From the listing below, set down exactly the lines between the one holding "Screen dimensions: 1092x1092" and the one holding "Click the search", inclusive. No other line is wanted.

--- Available records Enclosed Below ---

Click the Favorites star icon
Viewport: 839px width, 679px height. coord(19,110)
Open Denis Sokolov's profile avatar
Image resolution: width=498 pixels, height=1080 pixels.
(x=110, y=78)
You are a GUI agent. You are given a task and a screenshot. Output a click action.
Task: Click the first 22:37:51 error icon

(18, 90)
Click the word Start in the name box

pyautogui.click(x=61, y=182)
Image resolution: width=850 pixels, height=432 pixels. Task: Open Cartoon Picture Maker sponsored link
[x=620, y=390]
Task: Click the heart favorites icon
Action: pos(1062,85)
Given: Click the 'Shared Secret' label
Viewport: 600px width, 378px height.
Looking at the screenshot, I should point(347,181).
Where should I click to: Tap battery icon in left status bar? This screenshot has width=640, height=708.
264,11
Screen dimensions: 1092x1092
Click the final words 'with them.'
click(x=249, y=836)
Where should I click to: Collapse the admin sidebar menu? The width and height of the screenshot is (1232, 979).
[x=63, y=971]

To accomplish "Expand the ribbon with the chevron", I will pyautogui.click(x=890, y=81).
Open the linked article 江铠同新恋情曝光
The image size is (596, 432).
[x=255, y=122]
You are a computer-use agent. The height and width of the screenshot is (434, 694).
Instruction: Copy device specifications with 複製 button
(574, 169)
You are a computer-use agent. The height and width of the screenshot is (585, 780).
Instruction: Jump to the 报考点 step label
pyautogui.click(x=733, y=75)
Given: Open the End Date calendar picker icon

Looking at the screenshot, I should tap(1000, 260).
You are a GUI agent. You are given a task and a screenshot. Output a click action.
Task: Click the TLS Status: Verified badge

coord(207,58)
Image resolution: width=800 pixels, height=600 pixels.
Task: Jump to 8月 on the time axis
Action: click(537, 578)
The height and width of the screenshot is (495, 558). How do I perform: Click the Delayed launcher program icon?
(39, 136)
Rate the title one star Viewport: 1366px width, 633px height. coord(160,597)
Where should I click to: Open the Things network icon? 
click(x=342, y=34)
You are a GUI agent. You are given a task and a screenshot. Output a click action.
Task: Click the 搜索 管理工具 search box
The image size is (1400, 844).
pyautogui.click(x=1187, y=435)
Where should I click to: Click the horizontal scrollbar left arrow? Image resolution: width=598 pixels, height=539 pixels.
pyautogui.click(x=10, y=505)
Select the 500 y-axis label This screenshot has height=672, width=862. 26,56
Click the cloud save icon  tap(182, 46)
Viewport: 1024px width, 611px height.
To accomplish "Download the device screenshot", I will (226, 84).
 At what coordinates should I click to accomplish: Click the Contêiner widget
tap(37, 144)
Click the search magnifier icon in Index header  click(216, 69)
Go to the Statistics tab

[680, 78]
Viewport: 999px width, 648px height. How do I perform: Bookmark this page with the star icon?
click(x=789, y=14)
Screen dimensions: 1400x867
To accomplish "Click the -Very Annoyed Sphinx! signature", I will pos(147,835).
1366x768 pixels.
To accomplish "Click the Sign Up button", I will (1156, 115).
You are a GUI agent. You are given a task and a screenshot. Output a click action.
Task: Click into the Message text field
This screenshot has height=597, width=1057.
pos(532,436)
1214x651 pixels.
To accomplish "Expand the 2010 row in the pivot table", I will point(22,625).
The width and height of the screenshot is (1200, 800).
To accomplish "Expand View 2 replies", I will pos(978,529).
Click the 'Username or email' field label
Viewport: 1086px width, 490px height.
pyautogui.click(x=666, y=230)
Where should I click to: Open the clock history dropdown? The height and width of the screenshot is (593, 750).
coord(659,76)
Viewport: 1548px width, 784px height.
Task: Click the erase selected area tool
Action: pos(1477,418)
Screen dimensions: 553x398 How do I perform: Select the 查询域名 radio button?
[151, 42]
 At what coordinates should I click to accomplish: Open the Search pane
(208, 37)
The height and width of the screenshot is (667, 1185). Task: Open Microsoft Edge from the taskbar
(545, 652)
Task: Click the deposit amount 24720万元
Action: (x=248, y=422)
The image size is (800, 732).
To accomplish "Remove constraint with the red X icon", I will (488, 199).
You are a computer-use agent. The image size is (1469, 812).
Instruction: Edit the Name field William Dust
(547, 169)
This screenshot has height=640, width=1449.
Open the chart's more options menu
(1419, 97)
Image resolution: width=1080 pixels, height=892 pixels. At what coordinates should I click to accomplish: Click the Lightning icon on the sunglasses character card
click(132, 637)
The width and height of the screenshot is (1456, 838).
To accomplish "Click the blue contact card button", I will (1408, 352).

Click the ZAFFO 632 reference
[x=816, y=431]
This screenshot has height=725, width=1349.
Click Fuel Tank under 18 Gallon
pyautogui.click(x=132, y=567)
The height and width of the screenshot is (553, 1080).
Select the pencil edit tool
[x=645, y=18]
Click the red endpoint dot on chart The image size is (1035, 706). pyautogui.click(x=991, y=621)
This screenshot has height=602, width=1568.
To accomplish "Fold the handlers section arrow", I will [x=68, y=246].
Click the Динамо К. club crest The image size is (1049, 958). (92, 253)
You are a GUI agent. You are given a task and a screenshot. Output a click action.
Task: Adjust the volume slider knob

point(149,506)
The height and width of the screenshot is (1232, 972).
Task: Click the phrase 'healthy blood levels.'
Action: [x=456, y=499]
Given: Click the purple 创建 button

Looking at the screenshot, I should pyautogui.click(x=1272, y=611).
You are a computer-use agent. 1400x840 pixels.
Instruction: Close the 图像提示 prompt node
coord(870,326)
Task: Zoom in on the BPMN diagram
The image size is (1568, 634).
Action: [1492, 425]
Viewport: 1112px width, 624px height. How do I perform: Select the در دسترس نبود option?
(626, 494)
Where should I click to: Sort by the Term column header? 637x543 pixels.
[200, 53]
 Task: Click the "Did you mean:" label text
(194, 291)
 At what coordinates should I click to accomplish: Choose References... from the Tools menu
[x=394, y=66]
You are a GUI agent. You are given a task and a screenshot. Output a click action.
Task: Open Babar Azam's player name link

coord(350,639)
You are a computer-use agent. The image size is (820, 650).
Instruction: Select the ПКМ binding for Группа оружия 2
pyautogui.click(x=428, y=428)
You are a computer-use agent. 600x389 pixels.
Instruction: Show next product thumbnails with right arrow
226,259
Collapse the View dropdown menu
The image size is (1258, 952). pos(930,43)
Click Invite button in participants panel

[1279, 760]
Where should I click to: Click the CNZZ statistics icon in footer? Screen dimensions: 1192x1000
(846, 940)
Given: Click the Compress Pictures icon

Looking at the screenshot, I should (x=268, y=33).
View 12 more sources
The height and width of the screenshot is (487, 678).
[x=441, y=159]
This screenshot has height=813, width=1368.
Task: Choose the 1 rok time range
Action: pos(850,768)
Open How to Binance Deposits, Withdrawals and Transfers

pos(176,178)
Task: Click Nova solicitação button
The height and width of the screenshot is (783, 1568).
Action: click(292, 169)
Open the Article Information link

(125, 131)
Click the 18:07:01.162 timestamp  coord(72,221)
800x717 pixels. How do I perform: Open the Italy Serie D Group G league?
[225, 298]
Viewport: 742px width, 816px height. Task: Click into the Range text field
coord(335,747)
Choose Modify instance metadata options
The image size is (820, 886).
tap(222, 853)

--- End of Enclosed Available records ---

(Answer section):
Screen dimensions: 1092x1092
Click the final words 'with them.'
click(x=249, y=836)
Where should I click to: Collapse the admin sidebar menu? The width and height of the screenshot is (1232, 979).
[x=63, y=971]

To accomplish "Expand the ribbon with the chevron", I will pyautogui.click(x=890, y=81).
Open the linked article 江铠同新恋情曝光
The image size is (596, 432).
[x=255, y=122]
You are a computer-use agent. The height and width of the screenshot is (434, 694).
Instruction: Copy device specifications with 複製 button
(574, 169)
You are a computer-use agent. The height and width of the screenshot is (585, 780).
Instruction: Jump to the 报考点 step label
pyautogui.click(x=733, y=75)
Given: Open the End Date calendar picker icon

Looking at the screenshot, I should tap(1000, 260).
You are a GUI agent. You are given a task and a screenshot. Output a click action.
Task: Click the TLS Status: Verified badge

coord(207,58)
Image resolution: width=800 pixels, height=600 pixels.
Task: Jump to 8月 on the time axis
Action: click(537, 578)
The height and width of the screenshot is (495, 558). How do I perform: Click the Delayed launcher program icon?
(39, 136)
Rate the title one star Viewport: 1366px width, 633px height. coord(160,597)
Where should I click to: Open the Things network icon? 
click(x=342, y=34)
You are a GUI agent. You are given a task and a screenshot. Output a click action.
Task: Click the 搜索 管理工具 search box
The image size is (1400, 844).
pyautogui.click(x=1187, y=435)
Where should I click to: Click the horizontal scrollbar left arrow? Image resolution: width=598 pixels, height=539 pixels.
pyautogui.click(x=10, y=505)
Select the 500 y-axis label This screenshot has height=672, width=862. 26,56
Click the cloud save icon  tap(182, 46)
Viewport: 1024px width, 611px height.
To accomplish "Download the device screenshot", I will (226, 84).
 At what coordinates should I click to accomplish: Click the Contêiner widget
tap(37, 144)
Click the search magnifier icon in Index header  click(216, 69)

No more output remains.